Hay una notable paradoja propia del conocimiento político: que, siendo un saber inferior como tal al saber cientìfico, resulta sin embargo exigible de todos los sujetos. En términos aristotélicos el conocimiento teórico, al tratar de objetos sometidos a la necesidad de lo que sucede siempre de la misma manera, será preciso, riguroso, demostrativo, universal y verdadero. El conocimiento práctico, por el contrario, al referirse a la acción humana y por tanto a las cosas que dependen de nuestra libertad, tendrá que ser más impreciso, sólo aproximado, con un alcance particular, persuasivo y más o menos verosímil. Y es que, como sus objetos pueden ser de esta manera o de la otra según convenga al individuo o a su comunidad, puesto que en definitiva por ellos buscamos saber cómo y cuándo actuar..., este conocimiento se dirige a delimitar opciones, nutrir la deliberación y, a fin de cuentas, fundar una elección o justificar una decisión. Por medio de aquel conocimiento teórico cabe alcanzar certezas y descansar en algo seguro, mientras que en el práctico (es decir, ético o político) nos movemos siempre entre opiniones más o menos provisionales. Y, con todo, existen varias razones por las que este último conocimiento de lo libre o no necesario resulta el más imprescindible para cada individuo y su comunidad.

No acaba de ponderarse en su justo valor el decisivo papel que juegan en la práctica las ideas prácticas. Puesto que sólo esta clase de ideas pretenden incitar a la acción, resultará que en lo tocante a la conducta individual y a la colectiva no será de efectos apreciables el que muchos conozcan o ignoren -pongamos por caso- esta o aquella fórmula algebraica; pero conviviremos de muy diverso modo según entendamos el ideal de justicia distributiva o la opinión que nos formemos acerca de un credo racista. Si tal conocimiento no es condición suficiente de la virtud privada o de la justicia pública, será al menos su condición necesaria. En último término, mientras la teoría pura se satisface en la mera contemplación de su objeto físico o lógico, sólo una teoría práctica pretende conducir a la transformación del suyo, es decir, del mundo político y, para empezar, del comportamiento de uno mismo. Por contraste con la filosofía teorética, en la filosofía práctica “no investigamos para saber qué es la virtud, sino para ser buenos” (Aristóteles, EN 1103 b26), ni tampoco bastaría entonces con saber qué es la justicia como no fuera para hacer una ciudad más justa.

> **DATOS PROPORCIONADOS**
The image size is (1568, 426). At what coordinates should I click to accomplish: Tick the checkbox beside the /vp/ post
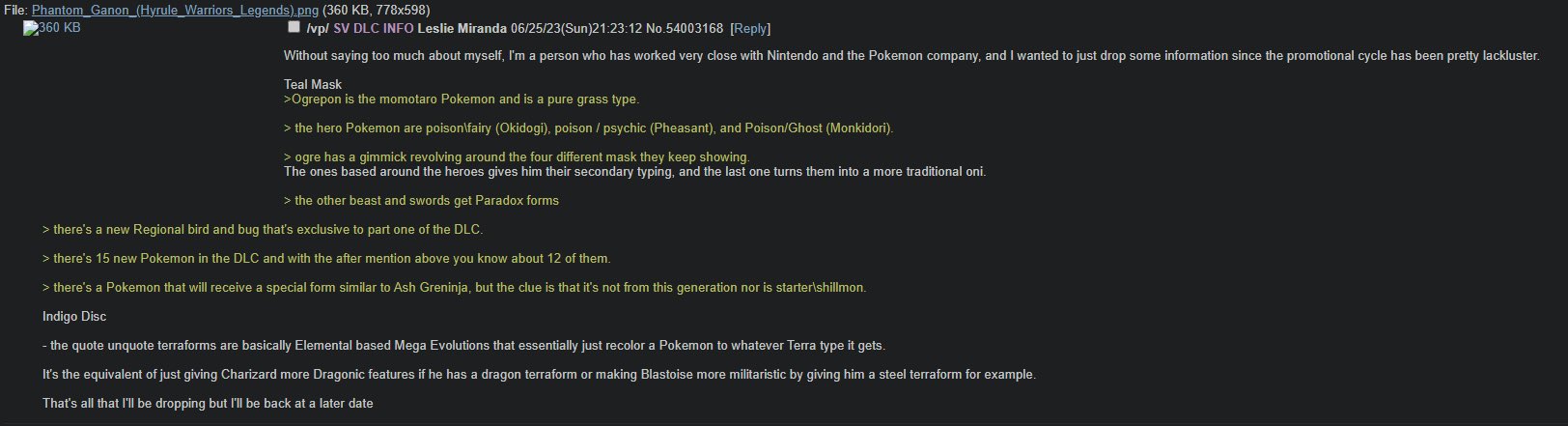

==

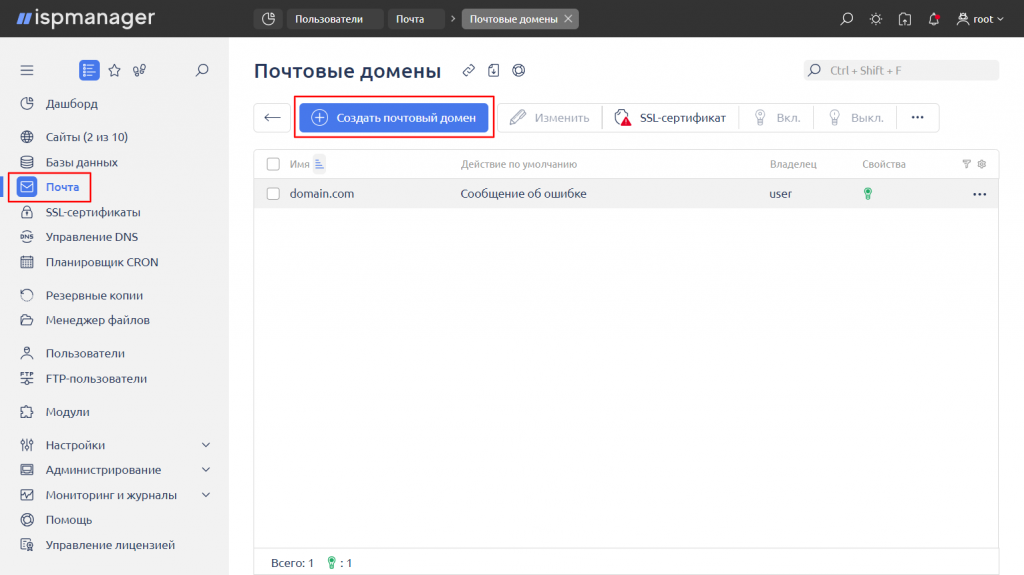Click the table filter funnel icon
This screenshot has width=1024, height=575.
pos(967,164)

> **CONSIGNAS DE TRABAJO**
a) Responde brevemente a estas preguntas sobre el texto acerca del conocimiento político:
(i) ¿Qué cinco rasgos atribuye al conocimiento teórico?
(ii) ¿A qué se refiere el conocimiento práctico?
(iii) ¿Qué ejemplo pone de un saber cuyo conocimiento o ignorancia no tendría efectos apreciables en la conducta?
b) Prosigue el texto sobre el conocimiento político a partir de su última frase.

> **RESPUESTAS ORDENADAS**
a)
(i) Será preciso, riguroso, demostrativo, universal y verdadero.
(ii) Se refiere a la acción humana y, por tanto, a las cosas que dependen de nuestra libertad.
(iii) El de esta o aquella fórmula algebraica.

b)
Lo que es igual que recordar el muy diverso modo como nos afectan cada una de ambas áreas de la realidad y de su saber correspondiente. No puede suscitarnos tan apasionado interés lo que transcurre sin nuestra participación como lo que sucede gracias a ella, ni tampoco lo que en principio resulta ajeno a nuestras expectativas de felicidad y “vida buena”, como eso que las altera radicalmente. En palabras de Kant, a diferencia de la razón teórica, la razón práctica trata de los fines más esenciales de la naturaleza humana, o sea, de lo “que interesa a todos los hombres por igual”2. Se diría, por tanto, que el compromiso del individuo con uno u otro género de saber es radicalmente distinto. No resulta tan estricto en el teórico, un conocimiento de índole más particular, una opción que se presenta en el orden privado y sólo cuando se dan condiciones personales para ello. Pero ese compromiso parece universalmente obligatorio en el saber práctico, una obligación que arraiga a un tiempo en su probada capacidad de mediatizar nuestra conducta y en nuestra interdependencia como sujetos morales y políticos.

Este saber práctico se manifiesta muy especialmente a través del juicio político. El juicio político no apunta a lo verdadero como tal, sino al bien de la comunidad política; por estar orientado al futuro, no adopta la forma “pienso a porque b”, sino “quiero x porque y”. Y en la misma medida en que ni podemos ni debemos dejar de juzgar las opciones que afectan a nuestra comunidad, en esa medida será de ayuda imprescindible el fortalecimiento de la inteligencia colectiva. Un buen ciudadano será el capaz de formarse y emitir buenos juicios políticos; es decir, de acuerdo con la definición de éstos, el capaz de subsumir con fundamento un conjunto de datos particulares bajo el concepto universal que les guía y les da su sentido.

Da igual que se trate de los juicios del espectador o del actor, esto es, formados desde la distancia o a partir de la experiencia directa. Lo que importa es que, si no fuera posible salirse de la subjetividad de cada cual, expresar juicios prácticos sería una actividad del todo vana. Al formular unos enunciados para la acción común buscando un asentimiento general, esos juicios rebasan el marco relativo a cada uno y nos sitúan en el espacio político: juzgar es siempre un juzgar-con. Por eso se ha dicho de ellos que son la marca misma de nuestra humanidad y que la facultad que los elabora es la que más contribuye a la humanización del mundo. Más en concreto, que representa el medio constitutivo de la vida política y que ésta, apartada de la esfera del juicio común, significa su perversión. “Juzgar bien es lo principal de la política” (Beiner: 1987). Y -nos permitimos añadir- lo que revela el grado de competencia política tanto de los políticos profesionales como de los ciudadanos.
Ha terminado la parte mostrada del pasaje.